Il faut peut être y voir en premier lieu, les méfaits de cette culture de l’indépendance et de l’individualisme qui leur sont inculqués dès le plus jeune âge. Pour la caricature: bébés, ils sont mis à la crèche, enfants, ils sont éduqués par des nounous, adolescents, ils partent en vacances avec les amis, le bac en poche, ils s’en vont du cocon familial, adultes, c’est chacun pour sa propre famille, sauf pendant Noël (parce que le Nouvel An c’est avec les amis) et autres évènements familiaux. Sans prétendre généraliser, à Madagascar, il y a toujours la grand-mère, le grand-père, la tante qui acceptent de donner un coup de main pour le bébé. Les vacances se passent chez les grands-parents ou quelqu’un de la famille avec tous les cousins et cousines. Et la plupart du temps (même si ça commence à changer), l’on ne sort du cocon familial que pour rejoindre notre propre foyer que l’on aura fondé. Evidement, tout évènement est bon pour se voir tous ensemble (même juste le dimanche lorsque l’on sort de l’Eglise et du Temple). En second lieu, les rituels et fomba lors de la perte d’être chers sont radicalement différents, si à Madagascar, et sauf exceptions, c’est la famille qui s’occupe d’apprêter le(la) défunt(e) pour son dernier voyage, et qu’on veille sur celui-ci (celle-là) et qu’enfin on le raccompagne par force de chants et prières pour qu’il (elle) atteigne convenablement la terre des ancêtres, il en est différemment sous d’autres cieux où une multitude de professionnels s’occupent de tout bien faire (« c’était un bel enterrement! ») dans les lieux dédiés loués ou achetés et après, il reste les diverses occasions pour fleurir les tombeaux.

En définitive, chaque culture est différente mais j’aime à penser que le cercle familial malgache est un cercle vertueux dans lequel les ancêtres (ny razam-be) s’occupent de veiller sur leurs descendants, qui à leur tour s’occupent de leur rendre hommage.
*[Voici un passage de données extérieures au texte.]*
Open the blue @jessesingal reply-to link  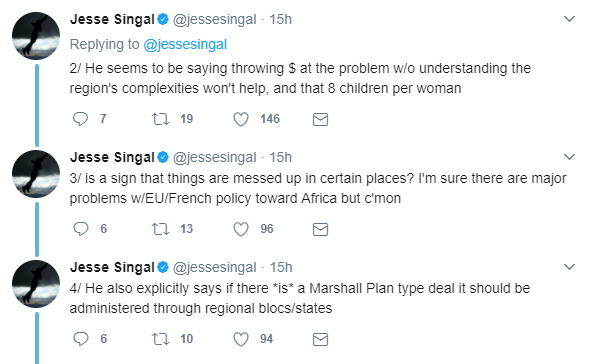[185, 45]
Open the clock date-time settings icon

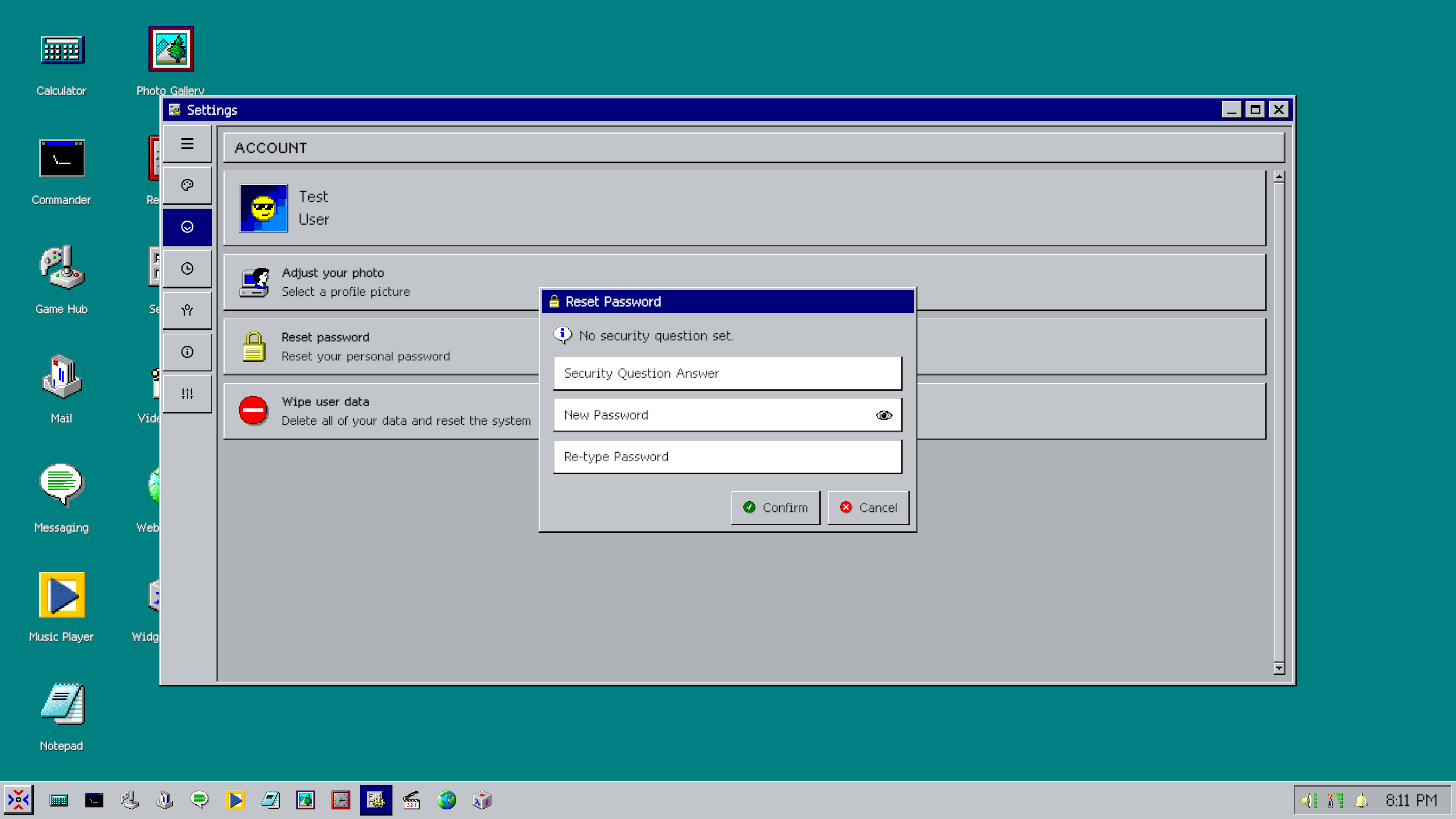(187, 268)
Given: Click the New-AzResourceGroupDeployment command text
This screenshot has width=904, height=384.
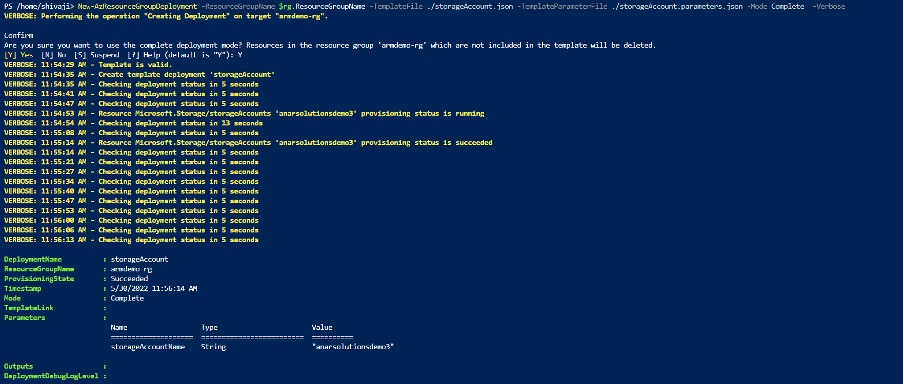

Et l’on s’occupe aussi bien des ray aman-dreny (littéralement les pères et mères mais désigne en général les personnes âgées de la famille) que des fara aman-dimby (la jeune génération appelée à succéder). Ce n’est ni glauque, ni primaire, ni calculé, c’est juste un espèce d’amour fraternel et familial non exprimé mais ô combien ressenti.